I really had no interest in the Chamorro language four years ago, when I was twenty.  I’m twenty-four now.  And so, it was so important that I took that course, because sometimes the best things in life tend to hit you over the head when you least expect it.  And that’s why I support having second-language requirements as a GE, because we should not take away the opportunity for another person to have the story that I have.  To have the story of reconnecting with their roots as a Chamorro, no matter if you’re taking Tagalog classes, you’re taking Chinese, there’s so much reconnection to who you are, because through language, you can see the worldview, hear the worldview, the epistemology of your ancestors.  And there’s nothing that should take that away from you.
Kenneth Gofigan Kuper, M.A.
Yanggen para taiguini pa’go, na mafunas ya para mungga machule’ I Chamorro guini, pat maseha hafa na suhetu, Chapones, Tagalog pat maseha hafa, insuttu enao! Para guini gi tano’-ta gi este i eskuela-ta. I Unibetsedat Guahan i mas takhilo’ na unibetsedat guini gi Pasifiku.
Ronald T. Laguana
Language learning, teaching, shares some category of the learning process of critical thinking.  For example, . . . in [Japanese] 101 they are really completely beginners.  So they can’t analyze each word vocabulary particle, or prepositions; they have to analyze, and then, to get the meaning, they have to synthesize.  . . . Students have to learn how to analyze the information and to synthesize and then find out, evaluate, those information . . . Those kinds of learning process occur in second-language learners.  For example, each language has different concepts or realizations. . . .
To learn culture, to just read about Japanese culture in English, I don’t agree.  I don’t agree. Learn through the language, and learn to use it.  Otherwise they cannot use it. Learning should be used.  . . .  So that means students got deeper perspective. 
Toyoko Kang, Ph.D.
When I heard that they wanted to take away the second language requirement, I said, “Huh?”  We live in an island that’s multilingual, that’s multiethnic, that’s multicultural, and they want to take it away?  And Guam, I think, reflects the world as it is today.  We’re living in an increasingly multilingual, global world where multilingualism, multiculturalism, are the norm, rather than the exception.  And for you to take it away is ridiculous.  Or even to kind of reduce the requirement for it.  Second-language learning is cultural learning as well; learning modern languages is to learn the cultures as well.  . . . It promotes cultural awareness, it promotes criticism of ethnocentrism, believing that yours is the only correct one, superior one, it promotes acceptance of other people, other cultures, and I think it is very, very important.
# # # # #
▶ WORK TO DO:
1. Return the statements on the second-language requirement word for word, from "Toyoko Kang, Ph.D." up to and including "very, very important.".
2. Answer these questions about the statements on the second-language requirement:
(a) How old is the speaker who first took the Chamorro course now?
(b) In which Japanese course are students described as complete beginners?
(c) According to the speaker who first reacted with "Huh?", what does Guam reflect?

▶ COLLECTED DATA:
# # # # #
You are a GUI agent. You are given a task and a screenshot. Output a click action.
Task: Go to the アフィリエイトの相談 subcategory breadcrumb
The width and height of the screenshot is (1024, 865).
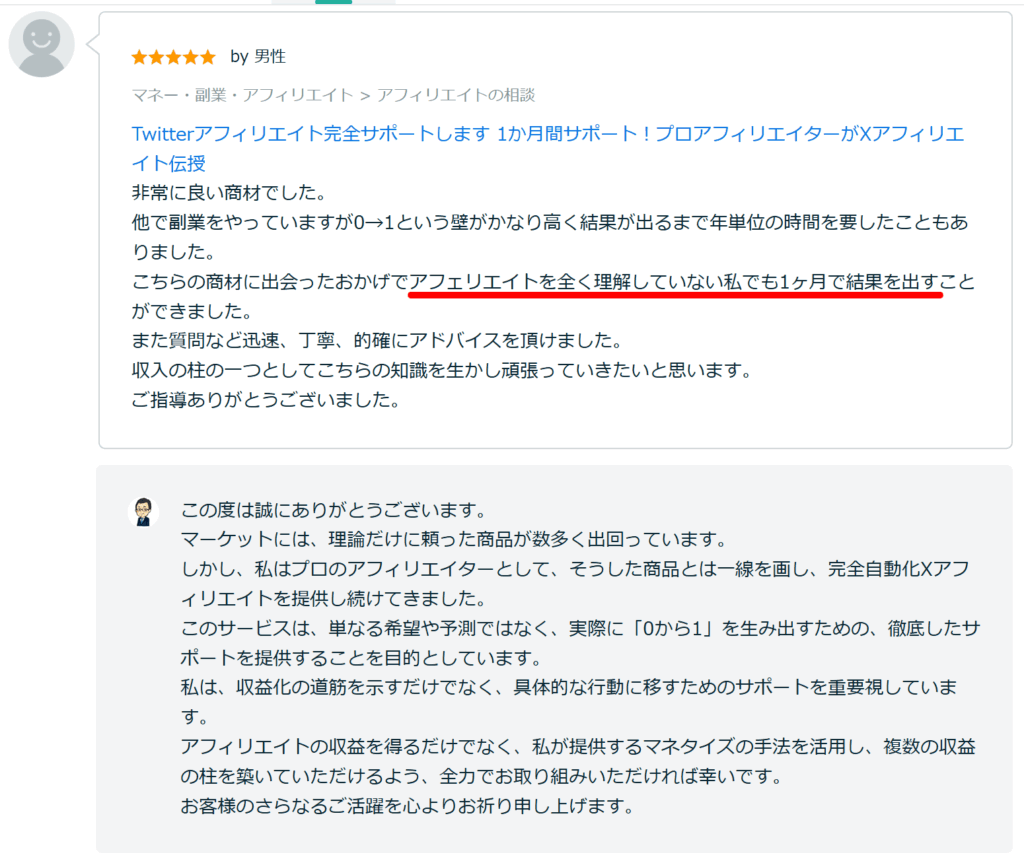456,95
# # # # #
▶ WRITTEN RESPONSES:
1.
Toyoko Kang, Ph.D.
When I heard that they wanted to take away the second language requirement, I said, “Huh?”  We live in an island that’s multilingual, that’s multiethnic, that’s multicultural, and they want to take it away?  And Guam, I think, reflects the world as it is today.  We’re living in an increasingly multilingual, global world where multilingualism, multiculturalism, are the norm, rather than the exception.  And for you to take it away is ridiculous.  Or even to kind of reduce the requirement for it.  Second-language learning is cultural learning as well; learning modern languages is to learn the cultures as well.  . . . It promotes cultural awareness, it promotes criticism of ethnocentrism, believing that yours is the only correct one, superior one, it promotes acceptance of other people, other cultures, and I think it is very, very important.

2.
(a) Twenty-four.
(b) Japanese 101.
(c) The world as it is today.